I didn’t have to worry. After an hour or so of walking I came across a big map board with a shining red roof. This was the beginning of the Saw Whet Trail. According to the map, I’d been walking along the Lumsden Valley Trail since I saw the signs about the TransCanada trail, and if I walked all the way to Deer Valley, I’d be walking on the Deer Valley Trail. But if I turned south at the map board, I’d be walking on the Saw Whet Trail.

So I turned south. It was a brilliant day, warm and sunny, a perfect summer day in this part of the world. The trail was well-marked. It went through forests in coulees, up over pastures (some of which were unbroken native prairie), and alongside fields of canola and flax. For most of its length, the trail was mowed so it was impossible to lose the path. I suppose there aren’t enough walkers to keep a footpath open; as Robert MacFarlane points out in his book, footpaths are created and maintained by the simple act of walking along them. Where the path wasn’t mowed, though, the white posts that act as waymarkers were usually clearly visible and there was no need to worry about getting lost.

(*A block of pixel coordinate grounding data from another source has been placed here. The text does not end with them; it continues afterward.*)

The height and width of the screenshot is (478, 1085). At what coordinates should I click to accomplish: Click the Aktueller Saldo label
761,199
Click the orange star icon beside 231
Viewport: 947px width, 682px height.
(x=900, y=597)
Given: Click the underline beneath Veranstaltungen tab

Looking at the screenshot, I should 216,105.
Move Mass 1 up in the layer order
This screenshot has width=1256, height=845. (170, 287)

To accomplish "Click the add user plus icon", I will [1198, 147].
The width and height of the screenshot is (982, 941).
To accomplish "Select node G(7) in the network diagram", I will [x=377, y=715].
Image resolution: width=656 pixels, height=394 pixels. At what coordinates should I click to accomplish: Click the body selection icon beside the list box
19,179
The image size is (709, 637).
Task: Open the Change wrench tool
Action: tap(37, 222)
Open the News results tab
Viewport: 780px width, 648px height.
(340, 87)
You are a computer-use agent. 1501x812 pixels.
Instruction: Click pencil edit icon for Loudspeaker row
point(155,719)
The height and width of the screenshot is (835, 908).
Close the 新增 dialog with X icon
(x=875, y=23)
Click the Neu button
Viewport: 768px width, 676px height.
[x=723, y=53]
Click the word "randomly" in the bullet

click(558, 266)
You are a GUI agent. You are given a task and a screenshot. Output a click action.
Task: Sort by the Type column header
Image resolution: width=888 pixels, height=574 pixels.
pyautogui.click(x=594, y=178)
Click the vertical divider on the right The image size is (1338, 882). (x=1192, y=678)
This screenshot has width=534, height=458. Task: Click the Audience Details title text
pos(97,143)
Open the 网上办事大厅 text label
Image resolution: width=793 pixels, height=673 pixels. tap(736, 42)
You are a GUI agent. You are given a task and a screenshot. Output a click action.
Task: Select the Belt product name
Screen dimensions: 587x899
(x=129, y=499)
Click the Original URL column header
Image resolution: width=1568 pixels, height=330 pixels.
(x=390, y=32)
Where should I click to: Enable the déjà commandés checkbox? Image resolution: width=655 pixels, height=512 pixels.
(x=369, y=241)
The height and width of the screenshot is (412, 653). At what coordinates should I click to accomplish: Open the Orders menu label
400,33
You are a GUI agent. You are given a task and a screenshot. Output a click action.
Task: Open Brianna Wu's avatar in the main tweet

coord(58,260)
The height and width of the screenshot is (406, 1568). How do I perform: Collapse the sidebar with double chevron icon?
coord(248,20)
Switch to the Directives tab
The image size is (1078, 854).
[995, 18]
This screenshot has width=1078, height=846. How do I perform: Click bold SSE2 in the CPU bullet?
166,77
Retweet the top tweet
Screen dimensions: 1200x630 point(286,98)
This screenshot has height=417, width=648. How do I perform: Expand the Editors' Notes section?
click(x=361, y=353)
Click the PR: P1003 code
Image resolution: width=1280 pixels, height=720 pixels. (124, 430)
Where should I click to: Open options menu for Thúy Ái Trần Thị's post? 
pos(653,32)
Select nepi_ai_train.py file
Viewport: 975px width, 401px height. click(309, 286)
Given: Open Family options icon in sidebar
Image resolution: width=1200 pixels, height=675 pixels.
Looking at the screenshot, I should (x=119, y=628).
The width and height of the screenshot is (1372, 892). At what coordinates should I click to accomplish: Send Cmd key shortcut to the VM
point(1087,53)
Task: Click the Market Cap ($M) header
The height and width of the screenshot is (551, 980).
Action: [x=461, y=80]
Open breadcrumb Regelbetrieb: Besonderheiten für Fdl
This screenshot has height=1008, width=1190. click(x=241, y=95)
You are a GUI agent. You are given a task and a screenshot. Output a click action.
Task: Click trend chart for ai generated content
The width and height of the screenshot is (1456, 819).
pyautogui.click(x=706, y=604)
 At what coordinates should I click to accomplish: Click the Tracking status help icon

The path went over the hills dividing the Qu’Appelle Valley from the Wascana Valley, and then descended to follow Wascana Creek. I made a couple of detours to lookout points (all named after pioneers in the area) and to a makeshift campground (I wonder how many visitors it gets?). For a while the trail went along the aptly named Seven Bridges Road (which crosses Wascana Creek seven times). There I missed a turning and stayed on the road longer than I needed to, but there was little traffic and it really didn’t matter.

Then I came to the end of the Saw Whet Trail: another red-roofed map board. There’s a sculpture of an owl, which is appropriate, since the name of the trail refers to the northern saw whet owl, a smallish bird that spends its winters around here. The Deer Valley Trail continued up a side road, so I decided I’d carry on and see what it was like before I turned back towards Lumsden. Again the waymarkers directed me to walk in the pathless ditch. I wonder why the path isn’t mowed in the ditches here. Maybe those signs are there to relieve the TransCanada trail people, or the local RM, of any legal responsibility if someone walking along the road is hit by a car. I don’t know. There was another lookout, and then the trail turned along the road into Deer Valley, a development of jerry-built McMansions overlooking a golf course. I walked as far as the club house parking lot, where there was another map board, and then I turned back. I suppose I could’ve explored the club house or gone to the 19th hole for a beer, but I knew I had a long walk back and I didn’t feel like having a conversation about whether or not I was a member.

Retracing my steps was much quicker, because I didn’t make any diversions or side trips, and after seven hours and some 25 kilometres of walking I found myself back at the car. I was thirsty because I’d run out of water, and I was sunburned and my legs were sore, but I was very happy. The Saw Whet Trail was the best walking experience I’ve had around here since I started training for the Camino last year. The terrain is varied. There are hills to climb and descend. It’s quiet, except for the two hawks that kept following me, and the small plane flying in circles over a neighbouring valley. The act of walking on footpaths is, as always, wonderful. I loved it. I forgot my camera, so I don’t have any pictures, but I’m going back next weekend, weather permitting, and I’ll be sure to bring it then.